■ **Work task**: After reading the data below, copy out every line that contains the word "agent".

───── Supplied records ─────

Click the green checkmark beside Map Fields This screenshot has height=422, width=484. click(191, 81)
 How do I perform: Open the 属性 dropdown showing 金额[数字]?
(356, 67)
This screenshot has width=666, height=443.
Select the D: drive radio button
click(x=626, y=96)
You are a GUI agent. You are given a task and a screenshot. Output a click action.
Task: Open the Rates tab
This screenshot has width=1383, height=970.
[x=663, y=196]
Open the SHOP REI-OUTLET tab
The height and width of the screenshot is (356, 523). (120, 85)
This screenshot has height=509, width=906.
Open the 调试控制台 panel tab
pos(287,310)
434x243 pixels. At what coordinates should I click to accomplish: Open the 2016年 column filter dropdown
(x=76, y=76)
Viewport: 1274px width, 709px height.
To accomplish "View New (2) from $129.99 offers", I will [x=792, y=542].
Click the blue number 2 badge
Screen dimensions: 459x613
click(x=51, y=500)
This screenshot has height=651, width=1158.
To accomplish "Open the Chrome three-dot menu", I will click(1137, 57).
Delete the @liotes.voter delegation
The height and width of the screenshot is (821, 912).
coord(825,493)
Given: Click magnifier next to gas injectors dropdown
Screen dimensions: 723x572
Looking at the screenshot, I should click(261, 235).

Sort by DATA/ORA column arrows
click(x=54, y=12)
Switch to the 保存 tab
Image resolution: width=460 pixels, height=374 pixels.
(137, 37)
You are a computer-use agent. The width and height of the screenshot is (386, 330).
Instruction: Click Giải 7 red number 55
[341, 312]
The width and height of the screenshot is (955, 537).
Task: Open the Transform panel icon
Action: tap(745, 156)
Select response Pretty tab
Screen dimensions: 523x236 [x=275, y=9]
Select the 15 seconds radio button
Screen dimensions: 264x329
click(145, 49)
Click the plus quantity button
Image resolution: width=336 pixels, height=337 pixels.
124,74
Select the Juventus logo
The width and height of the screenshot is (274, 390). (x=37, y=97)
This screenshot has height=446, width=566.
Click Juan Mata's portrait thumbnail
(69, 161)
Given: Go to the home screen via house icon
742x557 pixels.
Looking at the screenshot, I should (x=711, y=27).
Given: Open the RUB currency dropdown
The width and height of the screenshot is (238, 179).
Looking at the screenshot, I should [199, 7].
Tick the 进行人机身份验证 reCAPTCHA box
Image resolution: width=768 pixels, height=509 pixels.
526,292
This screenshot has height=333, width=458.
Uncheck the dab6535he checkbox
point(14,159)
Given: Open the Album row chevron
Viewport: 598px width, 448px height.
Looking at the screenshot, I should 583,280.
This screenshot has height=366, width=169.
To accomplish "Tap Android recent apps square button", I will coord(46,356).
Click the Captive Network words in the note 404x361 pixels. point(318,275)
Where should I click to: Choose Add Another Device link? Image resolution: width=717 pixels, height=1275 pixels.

─────

■ **Answer below**:
You are a GUI agent. You are given a task and a screenshot. Output a click action.
You are a computer-use agent. The width and height of the screenshot is (386, 330).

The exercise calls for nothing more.